Silio

Uvaggio:
100% Ciliegiolo

Vigneti:
Le uve provengono da vigne di età compresa tra i 10 e i 15 anni, gestite con metodo biologico, trattate solo con rame e zolfo e concimate con letame di stalla. I terreni, prevalentemente argillosi e ricchi di quarzi, sono posizionati a 200 m sul livello del mare e a 10 km dalla costa, in un terroir unico e incontaminato, caratterizzato da importanti escursioni termiche.

Impianto:
Spalliera cordone speronato, con 4000 viti/ettaro.

Vendemmia:
Le uve vengono selezionate e raccolte manualmente e adagiate in cassette da18 kg. La vendemmia avviene a metà settembre, esclusivamente nelle prime ore del mattino, per garantire una temperatura molto bassa dell’uva all’arrivo in cantina.

Vinificazione:
Le uve, prima di essere pressate, vengono messe una notte in cella frigo al fine di avere una maggiore estrazione di profumi e di evitare ossidazioni. Dopo la pigia-diraspatura soffice la fermentazione avviene in tini di acciaio inox alla temperatura controllata di 18°C. La macerazione sulle bucce dura circa 15 giorni, mentre l’affinamento avviene per il 20% in barrique e la restante parte in acciaio inox per circa 10 mesi. Vino vegano. Tutta l’energia utilizzata durante il processo produttivo proviene da fonti rinnovabili.

Note di degustazione:
Un profumo profondo, che inizialmente rimanda al cioccolato per poi virare verso l’elicriso e i frutti rossi. A poco a poco si infittisce di sensazioni di bacche aromatiche, come di mirto, anche in foglia, cassis e radice di liquerizia e cardamomo.

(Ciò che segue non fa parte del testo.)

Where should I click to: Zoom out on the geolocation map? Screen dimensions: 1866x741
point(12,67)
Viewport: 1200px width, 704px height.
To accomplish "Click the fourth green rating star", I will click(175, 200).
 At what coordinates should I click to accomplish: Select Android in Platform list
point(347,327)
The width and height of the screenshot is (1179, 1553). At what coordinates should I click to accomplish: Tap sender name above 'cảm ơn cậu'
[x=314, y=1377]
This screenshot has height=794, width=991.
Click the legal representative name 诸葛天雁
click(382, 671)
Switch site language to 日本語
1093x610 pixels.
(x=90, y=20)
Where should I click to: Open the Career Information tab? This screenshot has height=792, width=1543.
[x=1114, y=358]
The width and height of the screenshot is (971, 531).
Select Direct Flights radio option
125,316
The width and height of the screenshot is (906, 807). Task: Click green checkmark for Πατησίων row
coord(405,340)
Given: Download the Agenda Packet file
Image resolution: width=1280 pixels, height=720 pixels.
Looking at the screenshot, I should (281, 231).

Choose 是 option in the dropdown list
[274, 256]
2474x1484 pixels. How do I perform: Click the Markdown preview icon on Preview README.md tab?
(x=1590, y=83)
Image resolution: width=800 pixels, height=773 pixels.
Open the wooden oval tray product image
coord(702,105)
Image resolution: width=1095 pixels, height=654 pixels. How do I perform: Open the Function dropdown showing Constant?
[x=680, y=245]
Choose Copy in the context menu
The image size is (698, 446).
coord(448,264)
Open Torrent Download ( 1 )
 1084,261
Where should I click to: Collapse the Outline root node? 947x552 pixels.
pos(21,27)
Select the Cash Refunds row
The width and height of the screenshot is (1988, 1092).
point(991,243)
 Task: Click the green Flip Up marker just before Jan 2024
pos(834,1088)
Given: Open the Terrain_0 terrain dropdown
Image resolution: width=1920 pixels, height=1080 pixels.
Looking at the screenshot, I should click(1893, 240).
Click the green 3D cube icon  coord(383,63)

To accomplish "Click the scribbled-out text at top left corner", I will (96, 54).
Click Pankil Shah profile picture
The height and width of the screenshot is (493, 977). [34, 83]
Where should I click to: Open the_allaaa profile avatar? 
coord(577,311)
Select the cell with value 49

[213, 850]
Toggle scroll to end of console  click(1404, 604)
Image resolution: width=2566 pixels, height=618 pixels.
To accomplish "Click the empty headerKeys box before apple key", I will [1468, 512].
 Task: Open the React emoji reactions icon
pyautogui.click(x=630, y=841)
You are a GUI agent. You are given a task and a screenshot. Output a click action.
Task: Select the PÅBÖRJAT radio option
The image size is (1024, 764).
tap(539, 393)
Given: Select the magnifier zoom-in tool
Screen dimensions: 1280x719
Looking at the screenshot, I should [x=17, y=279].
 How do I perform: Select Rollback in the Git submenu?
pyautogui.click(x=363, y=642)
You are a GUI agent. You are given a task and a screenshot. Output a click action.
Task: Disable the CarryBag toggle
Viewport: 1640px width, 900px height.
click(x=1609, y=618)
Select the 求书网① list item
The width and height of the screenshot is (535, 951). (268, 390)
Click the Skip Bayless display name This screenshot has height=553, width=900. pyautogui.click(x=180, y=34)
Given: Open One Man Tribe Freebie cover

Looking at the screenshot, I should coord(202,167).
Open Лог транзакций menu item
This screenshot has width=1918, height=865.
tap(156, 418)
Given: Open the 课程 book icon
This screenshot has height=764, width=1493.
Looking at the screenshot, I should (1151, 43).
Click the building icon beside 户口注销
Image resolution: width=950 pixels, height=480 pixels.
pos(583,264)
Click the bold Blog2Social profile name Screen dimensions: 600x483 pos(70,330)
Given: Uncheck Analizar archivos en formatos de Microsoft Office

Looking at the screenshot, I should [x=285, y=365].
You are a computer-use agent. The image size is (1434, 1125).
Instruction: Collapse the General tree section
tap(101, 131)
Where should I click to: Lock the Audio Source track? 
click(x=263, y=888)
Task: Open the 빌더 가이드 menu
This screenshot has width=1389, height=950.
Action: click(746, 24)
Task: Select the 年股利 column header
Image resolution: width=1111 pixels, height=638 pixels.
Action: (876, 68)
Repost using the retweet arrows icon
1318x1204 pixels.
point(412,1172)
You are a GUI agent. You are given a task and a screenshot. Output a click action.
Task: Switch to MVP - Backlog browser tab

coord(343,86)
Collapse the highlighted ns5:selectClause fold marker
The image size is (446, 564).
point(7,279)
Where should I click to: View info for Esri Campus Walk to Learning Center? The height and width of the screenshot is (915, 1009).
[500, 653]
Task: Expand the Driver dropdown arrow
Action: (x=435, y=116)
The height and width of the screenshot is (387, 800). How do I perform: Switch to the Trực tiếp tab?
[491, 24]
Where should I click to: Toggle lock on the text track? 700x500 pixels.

In bocca ha materia e acidità da vendere, è fresco e piccante, ricco di ritorni olfattivi agrumati.

Abbinamento:
Un vino decisamente versatile, delicato e autorevole, disinvolto nell’accompagnare tanto la succulenta carnosità di un filetto di Chianina quanto le carni di un pollo ruspante, cotto magari sulla griglia. Ciò detto, il Ciliegiolo sta benissimo anche con alcuni molluschi, in preparazioni saporite come il Cacciucco o con le cozze in umido. Sempre in umido, sarà eccellente compagno delle lumache, la cui mineralità e incisività di sapore saprà incalzare senza soccombere.